Three decades before, Ovassapian initiated a structured training program for teaching of flexible fiberoptic tracheal intubation and airway evaluation, primarily intended for anesthesia residents (20). This program provided formal training on airway models for acquisition of sufficient manipulation skills and instructor supervision during the first series of practice on patients until obtaining acceptable technical performance and clinical competence. For training of anesthetists from other departments and dissemination of endoscopic skills into their clinical practice, he organized hands-on workshops offering instruction and practice on airway models.
Comparable training programs should be standard for all airway devices and techniques (5, 9). Unfortunately, training on airway models is still underused during anesthesia residency training (13, 16) and only few institutions have a structured training program, for example dedicated rotations for advanced airway management (AM) techniques supervised by experienced instructors, as evaluated by recently published survey questionnaires (8, 10, 13). Therefore it is not surprising that anesthesia residents lack special knowledge and practical skills in handling the difficult airway (DA) (17).

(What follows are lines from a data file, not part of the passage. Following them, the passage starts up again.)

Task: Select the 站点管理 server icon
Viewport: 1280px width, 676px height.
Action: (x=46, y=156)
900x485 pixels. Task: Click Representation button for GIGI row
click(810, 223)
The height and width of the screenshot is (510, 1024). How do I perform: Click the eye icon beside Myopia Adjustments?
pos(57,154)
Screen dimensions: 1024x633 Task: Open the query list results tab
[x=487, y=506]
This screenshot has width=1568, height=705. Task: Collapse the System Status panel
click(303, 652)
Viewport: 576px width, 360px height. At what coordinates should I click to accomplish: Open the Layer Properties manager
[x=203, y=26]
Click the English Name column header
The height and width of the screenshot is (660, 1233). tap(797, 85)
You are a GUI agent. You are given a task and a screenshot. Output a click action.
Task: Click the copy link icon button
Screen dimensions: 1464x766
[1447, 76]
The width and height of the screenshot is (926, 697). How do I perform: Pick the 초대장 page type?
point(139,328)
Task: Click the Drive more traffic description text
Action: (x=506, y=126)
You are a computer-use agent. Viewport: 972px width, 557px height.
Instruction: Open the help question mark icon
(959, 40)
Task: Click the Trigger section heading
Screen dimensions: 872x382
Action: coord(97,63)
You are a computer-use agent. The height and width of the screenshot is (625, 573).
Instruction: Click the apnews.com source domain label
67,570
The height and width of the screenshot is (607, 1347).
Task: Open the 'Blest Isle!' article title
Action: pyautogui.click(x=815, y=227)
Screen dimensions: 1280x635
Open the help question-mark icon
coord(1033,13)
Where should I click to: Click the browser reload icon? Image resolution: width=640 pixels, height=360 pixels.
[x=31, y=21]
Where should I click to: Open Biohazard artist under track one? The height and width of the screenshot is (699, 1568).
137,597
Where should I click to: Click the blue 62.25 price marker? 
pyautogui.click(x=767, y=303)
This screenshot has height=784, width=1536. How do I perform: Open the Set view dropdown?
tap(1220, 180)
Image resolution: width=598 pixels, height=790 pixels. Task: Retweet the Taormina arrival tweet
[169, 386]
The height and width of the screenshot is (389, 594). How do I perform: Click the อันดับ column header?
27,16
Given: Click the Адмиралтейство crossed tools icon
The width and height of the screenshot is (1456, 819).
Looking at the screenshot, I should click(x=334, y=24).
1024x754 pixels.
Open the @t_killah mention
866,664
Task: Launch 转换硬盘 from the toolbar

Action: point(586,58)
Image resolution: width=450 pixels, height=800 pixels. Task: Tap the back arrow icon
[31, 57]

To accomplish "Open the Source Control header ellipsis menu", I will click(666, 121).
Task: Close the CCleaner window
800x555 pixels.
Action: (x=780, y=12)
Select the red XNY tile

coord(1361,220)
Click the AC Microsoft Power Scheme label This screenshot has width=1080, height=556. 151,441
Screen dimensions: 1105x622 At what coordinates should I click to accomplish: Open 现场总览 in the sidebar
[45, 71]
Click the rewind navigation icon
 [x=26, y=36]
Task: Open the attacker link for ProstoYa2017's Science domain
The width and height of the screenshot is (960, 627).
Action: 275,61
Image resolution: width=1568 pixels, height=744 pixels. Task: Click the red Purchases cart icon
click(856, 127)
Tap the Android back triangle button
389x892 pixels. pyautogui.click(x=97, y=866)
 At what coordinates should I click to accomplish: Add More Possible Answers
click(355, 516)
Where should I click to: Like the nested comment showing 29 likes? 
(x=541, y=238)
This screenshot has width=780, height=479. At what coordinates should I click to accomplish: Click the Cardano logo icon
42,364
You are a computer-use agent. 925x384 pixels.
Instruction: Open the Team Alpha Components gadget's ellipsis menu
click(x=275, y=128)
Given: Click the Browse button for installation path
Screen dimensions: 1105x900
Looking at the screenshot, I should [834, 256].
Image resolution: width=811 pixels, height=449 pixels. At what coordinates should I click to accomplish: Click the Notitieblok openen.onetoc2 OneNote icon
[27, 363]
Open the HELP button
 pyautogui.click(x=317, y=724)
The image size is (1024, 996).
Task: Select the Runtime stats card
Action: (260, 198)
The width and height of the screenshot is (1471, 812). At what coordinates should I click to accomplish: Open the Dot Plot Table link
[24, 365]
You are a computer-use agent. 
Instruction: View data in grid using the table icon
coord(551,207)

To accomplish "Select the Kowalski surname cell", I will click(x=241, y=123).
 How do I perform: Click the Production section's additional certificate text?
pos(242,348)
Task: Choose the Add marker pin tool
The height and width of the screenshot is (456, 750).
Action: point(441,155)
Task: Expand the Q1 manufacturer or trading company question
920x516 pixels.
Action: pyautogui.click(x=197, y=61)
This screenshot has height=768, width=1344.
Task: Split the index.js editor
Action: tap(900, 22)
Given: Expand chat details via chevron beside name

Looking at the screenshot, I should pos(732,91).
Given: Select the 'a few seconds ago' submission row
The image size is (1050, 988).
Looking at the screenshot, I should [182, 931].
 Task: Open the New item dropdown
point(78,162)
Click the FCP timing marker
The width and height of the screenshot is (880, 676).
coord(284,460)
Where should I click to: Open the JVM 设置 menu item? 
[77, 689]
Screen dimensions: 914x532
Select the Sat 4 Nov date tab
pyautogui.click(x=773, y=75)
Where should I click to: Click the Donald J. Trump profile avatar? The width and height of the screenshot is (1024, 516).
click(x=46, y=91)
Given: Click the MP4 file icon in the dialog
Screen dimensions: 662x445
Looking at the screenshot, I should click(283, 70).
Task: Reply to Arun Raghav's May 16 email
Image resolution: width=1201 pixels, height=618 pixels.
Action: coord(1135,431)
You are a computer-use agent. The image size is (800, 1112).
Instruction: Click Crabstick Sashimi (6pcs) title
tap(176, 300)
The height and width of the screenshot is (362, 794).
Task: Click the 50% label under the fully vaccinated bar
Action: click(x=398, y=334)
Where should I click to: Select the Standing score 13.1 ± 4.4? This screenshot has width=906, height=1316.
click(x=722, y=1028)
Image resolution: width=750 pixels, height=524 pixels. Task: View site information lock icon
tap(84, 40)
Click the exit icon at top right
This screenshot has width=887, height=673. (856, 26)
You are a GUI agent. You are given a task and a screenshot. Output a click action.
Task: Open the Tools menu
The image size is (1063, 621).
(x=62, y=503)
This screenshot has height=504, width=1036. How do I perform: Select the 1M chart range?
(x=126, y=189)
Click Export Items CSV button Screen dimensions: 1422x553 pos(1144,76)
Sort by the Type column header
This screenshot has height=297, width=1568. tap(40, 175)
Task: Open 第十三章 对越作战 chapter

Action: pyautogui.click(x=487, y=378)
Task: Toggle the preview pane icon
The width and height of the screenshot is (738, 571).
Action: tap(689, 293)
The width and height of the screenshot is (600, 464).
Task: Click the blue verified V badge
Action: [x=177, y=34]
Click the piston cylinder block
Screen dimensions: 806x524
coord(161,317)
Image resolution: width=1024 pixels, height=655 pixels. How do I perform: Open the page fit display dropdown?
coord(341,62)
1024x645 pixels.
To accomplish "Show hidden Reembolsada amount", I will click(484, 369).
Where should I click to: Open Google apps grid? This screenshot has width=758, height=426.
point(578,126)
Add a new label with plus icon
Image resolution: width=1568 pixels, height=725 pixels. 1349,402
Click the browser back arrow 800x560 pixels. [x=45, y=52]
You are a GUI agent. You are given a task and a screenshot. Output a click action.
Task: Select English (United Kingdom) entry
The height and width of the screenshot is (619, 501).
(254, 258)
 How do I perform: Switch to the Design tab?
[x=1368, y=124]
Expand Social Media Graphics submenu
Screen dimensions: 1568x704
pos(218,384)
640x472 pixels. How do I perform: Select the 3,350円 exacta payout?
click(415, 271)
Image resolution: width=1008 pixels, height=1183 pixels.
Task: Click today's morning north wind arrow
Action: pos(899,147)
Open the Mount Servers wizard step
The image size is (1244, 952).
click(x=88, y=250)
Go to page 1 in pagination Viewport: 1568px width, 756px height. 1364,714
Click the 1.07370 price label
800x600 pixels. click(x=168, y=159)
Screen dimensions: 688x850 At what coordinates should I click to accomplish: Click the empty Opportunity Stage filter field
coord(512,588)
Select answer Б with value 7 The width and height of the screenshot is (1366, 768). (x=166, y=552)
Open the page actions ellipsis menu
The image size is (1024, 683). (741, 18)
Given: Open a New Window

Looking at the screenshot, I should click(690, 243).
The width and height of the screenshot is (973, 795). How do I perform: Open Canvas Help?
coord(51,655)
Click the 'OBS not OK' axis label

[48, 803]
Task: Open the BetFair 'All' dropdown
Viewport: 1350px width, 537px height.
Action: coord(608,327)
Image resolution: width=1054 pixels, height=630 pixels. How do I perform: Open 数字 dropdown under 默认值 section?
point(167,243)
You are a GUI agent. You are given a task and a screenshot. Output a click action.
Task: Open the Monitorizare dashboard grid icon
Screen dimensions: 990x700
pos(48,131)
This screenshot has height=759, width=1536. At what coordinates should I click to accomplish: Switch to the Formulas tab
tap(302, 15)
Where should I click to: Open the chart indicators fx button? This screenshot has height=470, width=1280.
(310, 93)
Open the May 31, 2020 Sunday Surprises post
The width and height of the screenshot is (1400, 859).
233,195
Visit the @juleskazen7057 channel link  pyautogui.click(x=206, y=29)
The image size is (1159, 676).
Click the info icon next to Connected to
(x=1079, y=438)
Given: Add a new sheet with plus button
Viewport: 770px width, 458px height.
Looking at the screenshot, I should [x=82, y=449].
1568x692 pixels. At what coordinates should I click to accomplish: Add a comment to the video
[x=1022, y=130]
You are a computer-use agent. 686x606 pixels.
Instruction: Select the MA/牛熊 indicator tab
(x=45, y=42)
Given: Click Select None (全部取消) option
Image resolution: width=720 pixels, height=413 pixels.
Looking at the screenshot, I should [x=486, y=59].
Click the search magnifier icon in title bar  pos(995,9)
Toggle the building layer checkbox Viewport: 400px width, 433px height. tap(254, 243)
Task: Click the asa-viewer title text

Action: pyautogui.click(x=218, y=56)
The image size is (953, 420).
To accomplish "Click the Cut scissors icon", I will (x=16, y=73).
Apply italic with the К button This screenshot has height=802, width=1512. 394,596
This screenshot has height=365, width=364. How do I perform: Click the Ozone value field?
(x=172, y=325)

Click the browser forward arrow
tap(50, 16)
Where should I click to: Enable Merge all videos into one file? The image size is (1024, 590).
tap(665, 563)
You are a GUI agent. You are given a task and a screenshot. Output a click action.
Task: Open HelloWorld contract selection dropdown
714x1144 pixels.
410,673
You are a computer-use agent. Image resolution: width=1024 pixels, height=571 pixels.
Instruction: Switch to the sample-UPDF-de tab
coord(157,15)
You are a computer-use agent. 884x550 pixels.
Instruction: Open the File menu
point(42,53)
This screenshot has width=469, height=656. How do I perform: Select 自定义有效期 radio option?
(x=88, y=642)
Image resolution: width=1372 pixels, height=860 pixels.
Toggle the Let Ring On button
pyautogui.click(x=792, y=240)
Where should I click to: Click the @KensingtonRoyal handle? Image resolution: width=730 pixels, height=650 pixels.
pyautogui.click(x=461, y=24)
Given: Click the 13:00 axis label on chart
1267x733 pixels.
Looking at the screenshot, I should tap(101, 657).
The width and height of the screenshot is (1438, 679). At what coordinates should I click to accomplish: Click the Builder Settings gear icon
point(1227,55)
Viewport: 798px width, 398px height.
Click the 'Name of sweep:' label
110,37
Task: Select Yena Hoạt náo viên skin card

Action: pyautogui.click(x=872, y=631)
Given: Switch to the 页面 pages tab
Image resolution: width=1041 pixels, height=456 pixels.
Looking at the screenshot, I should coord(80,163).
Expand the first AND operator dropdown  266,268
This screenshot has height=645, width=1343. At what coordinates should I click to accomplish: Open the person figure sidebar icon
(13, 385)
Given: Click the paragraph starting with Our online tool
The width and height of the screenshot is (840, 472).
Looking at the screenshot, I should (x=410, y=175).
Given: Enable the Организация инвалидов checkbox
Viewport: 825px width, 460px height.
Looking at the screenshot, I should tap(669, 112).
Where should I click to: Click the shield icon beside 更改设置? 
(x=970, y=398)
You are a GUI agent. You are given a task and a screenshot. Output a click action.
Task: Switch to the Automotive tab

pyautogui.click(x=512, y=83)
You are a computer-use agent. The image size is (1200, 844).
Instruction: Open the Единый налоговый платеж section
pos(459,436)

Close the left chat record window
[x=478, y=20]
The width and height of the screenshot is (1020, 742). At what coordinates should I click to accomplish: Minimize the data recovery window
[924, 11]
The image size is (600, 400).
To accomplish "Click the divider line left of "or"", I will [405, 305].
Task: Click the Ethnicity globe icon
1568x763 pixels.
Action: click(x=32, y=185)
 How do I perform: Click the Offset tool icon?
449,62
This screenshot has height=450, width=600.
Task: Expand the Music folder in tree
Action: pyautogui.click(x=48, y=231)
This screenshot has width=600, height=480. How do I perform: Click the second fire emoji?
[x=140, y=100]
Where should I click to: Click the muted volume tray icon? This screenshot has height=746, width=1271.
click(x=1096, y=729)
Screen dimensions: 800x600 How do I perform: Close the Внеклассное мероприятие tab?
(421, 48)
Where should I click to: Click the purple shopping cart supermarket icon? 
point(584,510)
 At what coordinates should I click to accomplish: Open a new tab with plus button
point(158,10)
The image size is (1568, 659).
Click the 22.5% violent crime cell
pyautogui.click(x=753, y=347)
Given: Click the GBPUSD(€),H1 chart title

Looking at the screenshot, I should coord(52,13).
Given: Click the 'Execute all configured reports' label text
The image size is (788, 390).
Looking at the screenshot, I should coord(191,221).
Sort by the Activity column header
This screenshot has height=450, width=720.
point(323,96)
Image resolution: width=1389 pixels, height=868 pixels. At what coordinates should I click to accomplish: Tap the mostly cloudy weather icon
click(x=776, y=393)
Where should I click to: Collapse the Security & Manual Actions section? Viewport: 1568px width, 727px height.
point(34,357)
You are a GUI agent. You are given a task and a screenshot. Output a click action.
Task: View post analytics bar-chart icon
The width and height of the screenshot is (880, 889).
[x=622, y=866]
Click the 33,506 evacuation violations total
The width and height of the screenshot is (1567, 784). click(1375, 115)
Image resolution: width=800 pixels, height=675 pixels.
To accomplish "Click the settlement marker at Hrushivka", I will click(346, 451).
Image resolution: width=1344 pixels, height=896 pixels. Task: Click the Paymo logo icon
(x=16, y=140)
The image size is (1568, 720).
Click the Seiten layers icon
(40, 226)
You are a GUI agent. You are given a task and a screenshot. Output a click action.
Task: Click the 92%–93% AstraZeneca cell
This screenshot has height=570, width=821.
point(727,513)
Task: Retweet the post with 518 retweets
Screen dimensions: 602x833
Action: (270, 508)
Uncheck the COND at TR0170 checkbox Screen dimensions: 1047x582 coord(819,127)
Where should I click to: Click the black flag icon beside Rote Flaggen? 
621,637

The results of a survey questionnaire in regard to teaching and training of anesthesia residents in AM, including all anesthesia departments in Austria (18), were considered by our working group to formulate these recommendations. We studied published guidelines and recommendations for DA management; furthermore, we reviewed the current literature with emphasis on teaching and training of AM techniques. Based on these reviews and available evidence, we generated these recommendations in order to assist the Austrian anesthesia community in formulating departmental directives. The nationwide implementation of structured teaching and training programs for anesthesia residents with a stepwise approach from basic practices to advanced techniques providing initial training on airway models and then dedicated airway rotations in clinical practice followed by regular training of advanced AM techniques throughout the remainder of their residency training and the provision of continued training of advanced AM techniques for all staff anesthesists may improve patient care and prevent adverse outcomes associated with DA management.